Have to be careful putting so much stock into off numbers. But people always do.
We should evaluate players separately from team success as much as we can but it sucks to see an ATG player as unselfish as Jokic meandering on a bad team. I mentioned years ago that I feared that Jokic's closest analog in this respect is KG since I didn't held Murray or Porter in high regard even when healthy. Porter has been ok but Murray looks like he doesn't even belong in the league. That an old Russ is outplaying him is embarrassing.
So, I basically agree with you Peregrine, but Chuck also has some good points. We should be looking more at the On than the Off in general, and especially with small sample.
Further, when evaluate the very best, until I see a player with huge On success, I always remain cautious as there are players - the proverbial floor raisers - who are much more suited to helping a bad team get better than helping a team become elite. The nature of the NBA is that we care about champions, and so the ability for a player to be extreme impactful for a champion matters tremendously.
That said, while On-Off isn't necessarily that informative for a random player, when we're evaluating the best of the best, there's ample track record to tell us that these players should be giving huge On-Off over large sample, and if they can't, then that's telling us a limitation of the player in practice.
While On-Off isn't the end all be all for evaluating superstars, it always tells us something if a player who seems to be of superstar stature doesn't give On-Off that way. The classic example here is Kobe Bryant. The modern archetype of this is Luka Doncic. We can debate what it means for these guys, it doesn't means they are necessarily less great that others with more On-Off tendencies...but yeah, it tells us something.
Now, just touching on the KG thing without resurrecting the old holy war: My concerns about relatively low On numbers is why I was skeptical of KG prior to his time in Boston...but his On number in Boston that went along with big On-Off as well as more sophisticated stuff assuaged any real doubts I had about KG having major ceiling raising limitations. Doesn't mean he was necessarily better than Duncan or whatever Player X we want to compare him to, but I just don't have concerns about him.
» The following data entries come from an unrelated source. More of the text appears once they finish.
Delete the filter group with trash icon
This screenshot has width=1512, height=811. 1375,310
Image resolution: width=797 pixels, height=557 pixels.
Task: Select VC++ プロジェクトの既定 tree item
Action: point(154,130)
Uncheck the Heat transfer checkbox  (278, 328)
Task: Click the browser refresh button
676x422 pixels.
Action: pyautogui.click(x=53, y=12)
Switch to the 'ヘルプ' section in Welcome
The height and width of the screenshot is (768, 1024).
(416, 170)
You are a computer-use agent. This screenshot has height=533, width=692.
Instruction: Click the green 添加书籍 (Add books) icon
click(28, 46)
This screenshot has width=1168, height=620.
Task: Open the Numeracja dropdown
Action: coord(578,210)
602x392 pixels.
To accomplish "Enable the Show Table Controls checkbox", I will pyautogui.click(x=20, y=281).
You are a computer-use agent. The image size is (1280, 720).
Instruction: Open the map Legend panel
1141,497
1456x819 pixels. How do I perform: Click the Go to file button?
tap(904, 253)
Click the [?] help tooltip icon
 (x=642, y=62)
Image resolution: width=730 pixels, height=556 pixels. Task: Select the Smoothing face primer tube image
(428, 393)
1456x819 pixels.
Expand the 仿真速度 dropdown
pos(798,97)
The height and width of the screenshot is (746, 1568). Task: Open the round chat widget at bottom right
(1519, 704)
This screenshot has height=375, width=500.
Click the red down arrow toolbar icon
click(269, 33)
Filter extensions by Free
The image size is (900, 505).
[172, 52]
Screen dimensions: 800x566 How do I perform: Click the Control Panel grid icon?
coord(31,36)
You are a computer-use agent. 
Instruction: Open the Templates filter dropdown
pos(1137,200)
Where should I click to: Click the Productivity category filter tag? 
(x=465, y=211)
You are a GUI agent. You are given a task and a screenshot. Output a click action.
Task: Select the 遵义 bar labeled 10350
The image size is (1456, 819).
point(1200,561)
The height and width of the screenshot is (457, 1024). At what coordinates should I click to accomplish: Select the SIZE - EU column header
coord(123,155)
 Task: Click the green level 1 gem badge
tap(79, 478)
But the thing is, with Jokic we've actually got a step further thing that has gone on. Last year he led the NBA in raw +/- while having +20 On-Off. While it's conceivable that a player could have such huge numbers and not be THAT impressive due to being in some kind of super-death lineup, and I think we all know that that's not what was happening.
Honestly this makes me want to look up who in history has done this (#1 +/1 with +20 On-Off). Pretty sure it won't be many players.